Eddies is an exotic liquid. It is known as a superfluid merge to form large vortices. It is analogous to how cyclones form in the turbulent atmosphere.
University of Queensland, ARC Centre of Excellence for Engineered Quantum Systems and ARC Centre of Excellence in Future Low-Energy Electronics Technologies scientists have found out emerging technological applications of superfluidity. This includes precision sensing.
The study can provide experimental validation of a 70-year-old theory. This is a model for two-dimensional vortex equilibrium by Nobel Laureate Lars Onsager.
Large, long-lived vortices like cyclones or Jupiter’s Great Red Spot often form out of turbulent fluid flows. This includes the atmospheres of planets.

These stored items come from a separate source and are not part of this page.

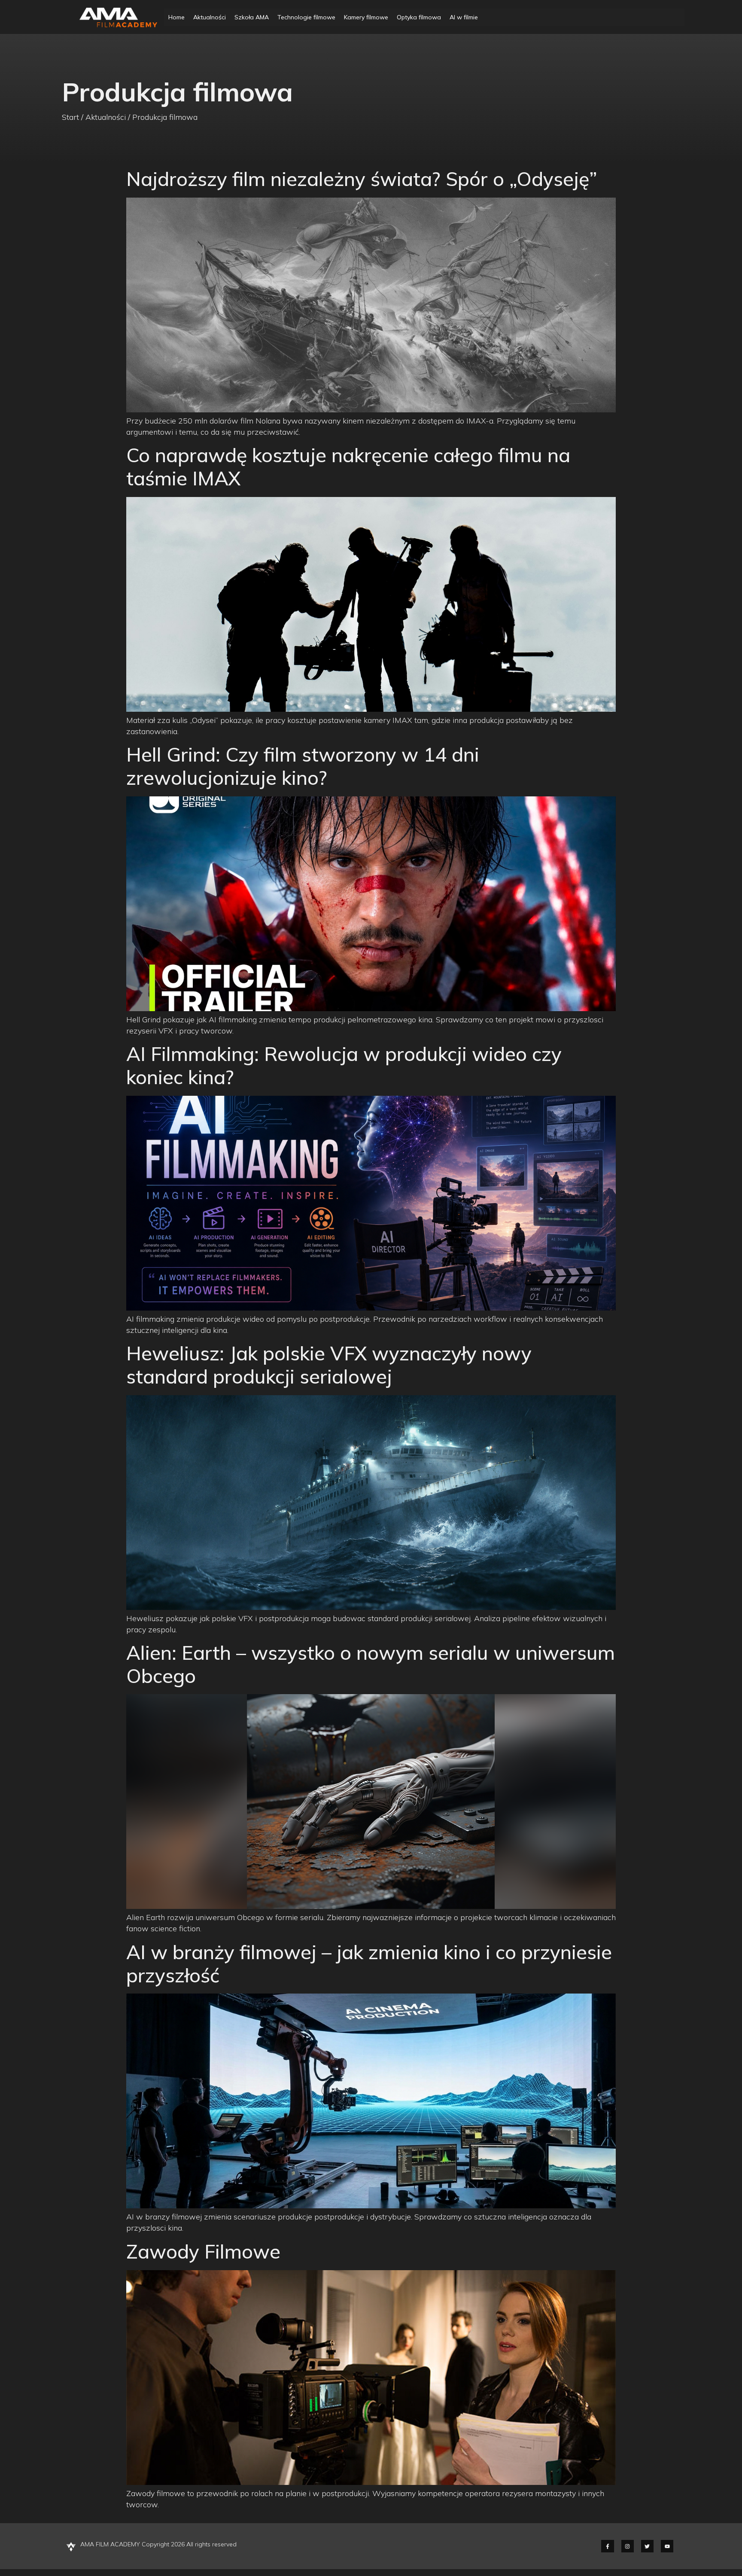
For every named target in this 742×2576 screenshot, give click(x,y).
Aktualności (209, 17)
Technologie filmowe (306, 17)
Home (176, 17)
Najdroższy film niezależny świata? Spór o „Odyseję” (361, 179)
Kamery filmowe (366, 17)
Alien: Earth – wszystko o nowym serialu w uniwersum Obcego (370, 1664)
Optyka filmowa (419, 17)
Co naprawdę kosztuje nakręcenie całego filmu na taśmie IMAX (348, 466)
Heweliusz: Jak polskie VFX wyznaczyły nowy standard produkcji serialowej (329, 1364)
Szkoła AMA (251, 17)
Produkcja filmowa (165, 117)
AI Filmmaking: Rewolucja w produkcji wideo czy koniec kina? (344, 1065)
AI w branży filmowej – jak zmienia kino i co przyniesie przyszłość (369, 1963)
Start (70, 117)
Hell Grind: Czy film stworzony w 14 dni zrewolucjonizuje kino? (302, 766)
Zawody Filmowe (203, 2251)
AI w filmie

Onsager’s model explains the existence of these structures. But the experiments of scientists have tended to conflict with the predictions.
A key complication is that most fluids are viscous. This means that they resist flow.

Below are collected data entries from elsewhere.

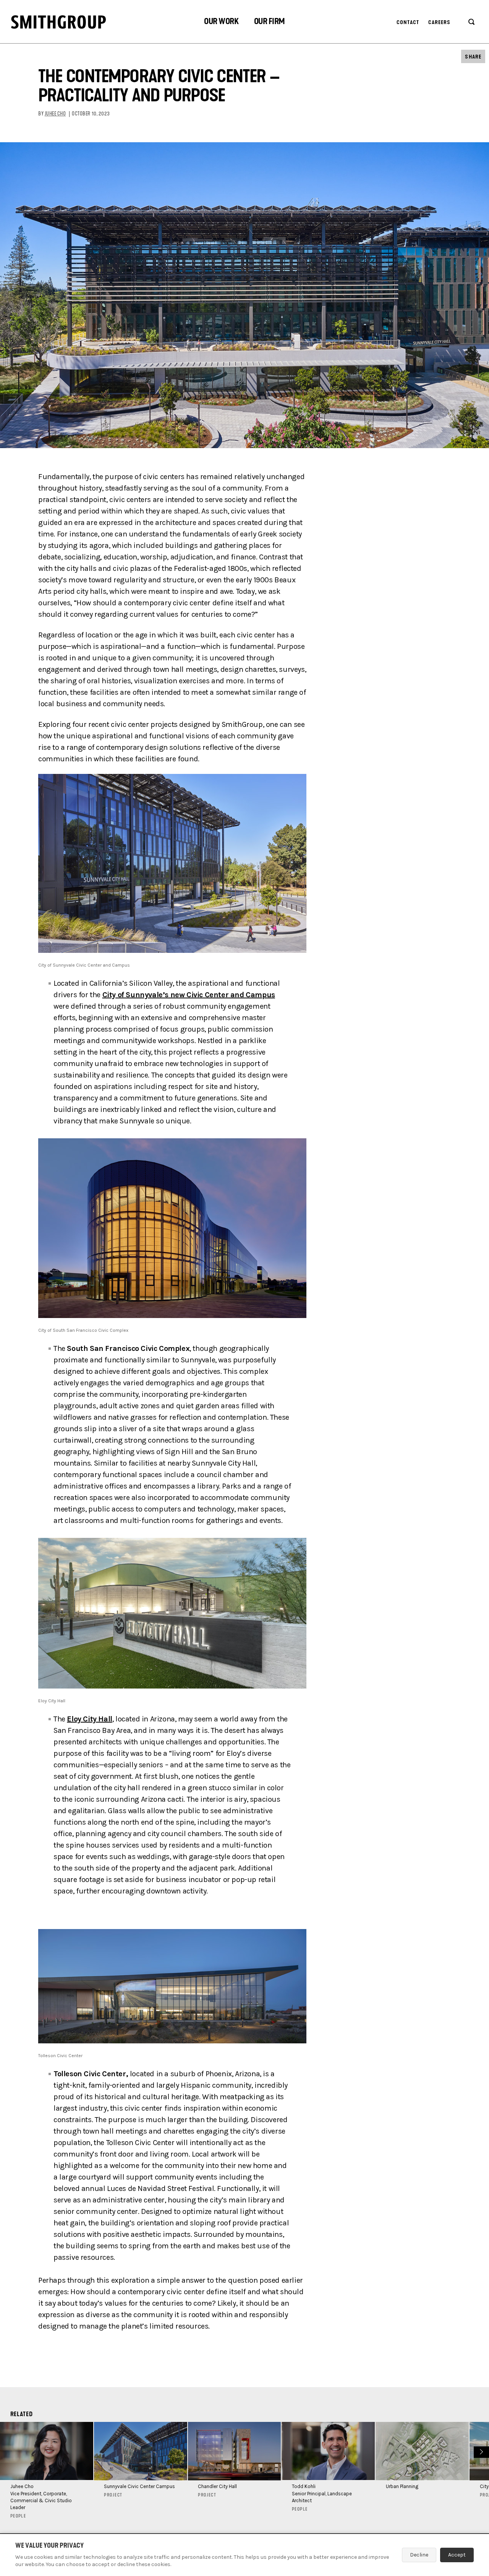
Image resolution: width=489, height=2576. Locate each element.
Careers (439, 22)
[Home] (58, 22)
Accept (457, 2555)
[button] (221, 22)
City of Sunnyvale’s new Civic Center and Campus (188, 994)
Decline (419, 2555)
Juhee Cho (55, 114)
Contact (408, 22)
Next (480, 2451)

Superfluids have no viscosity. They are therefore ideal candidates to realize Onsager’s model.
Scientists studied the behavior of vortices in a superfluid known as a Bose–Einstein condensate. It is produced by cooling a gas of rubidium atoms to extremely cold temperatures.
Scientists created a thin disk of the superfluid. They then used lasers to inject vortices at carefully specified locations.

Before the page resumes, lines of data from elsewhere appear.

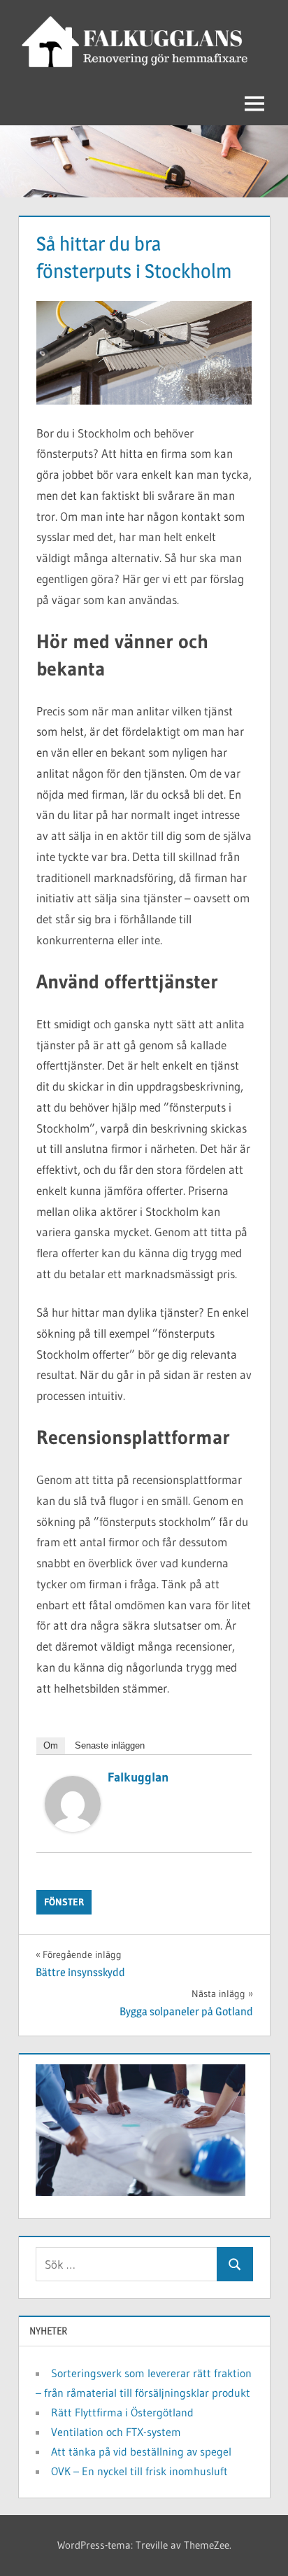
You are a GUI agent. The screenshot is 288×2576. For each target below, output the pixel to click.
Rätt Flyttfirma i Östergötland (122, 2412)
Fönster (64, 1902)
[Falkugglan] (73, 1827)
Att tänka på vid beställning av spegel (141, 2451)
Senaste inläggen (110, 1745)
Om (50, 1745)
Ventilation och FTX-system (116, 2432)
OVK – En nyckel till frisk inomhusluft (139, 2471)
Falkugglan (138, 1777)
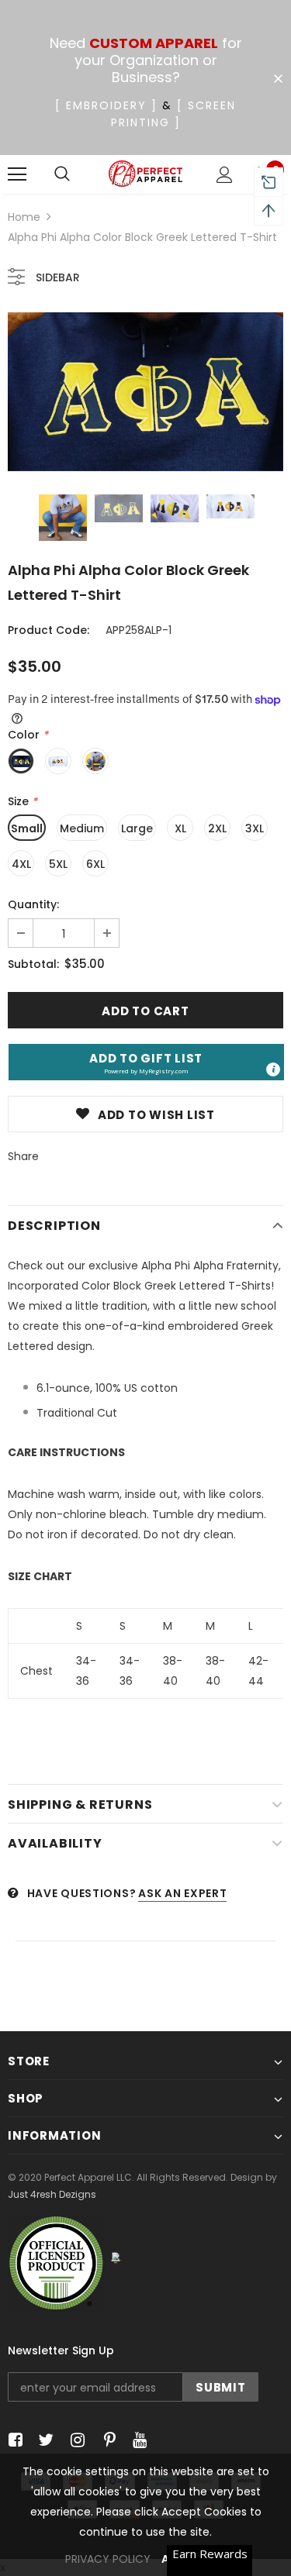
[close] (278, 79)
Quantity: (33, 904)
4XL (21, 864)
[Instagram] (75, 2440)
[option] (145, 391)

The vortices mixed rapidly. It merged into a single large cluster in only a few seconds. It is like a large cyclone forming from the turbulent atmosphere.
The most exciting thing was the remarkable agreement between theory and experiment. The theory predicted the shape of the final giant vortex structures in the superfluid exceptionally well.
The study suggested superfluids can be used to learn new things about turbulence. It will be important for the development of precision sensors based on superfluids.
The study answered some of the key outstanding questions from previous work by scientists on vortex clusters. The new study has been published in Physical Review X.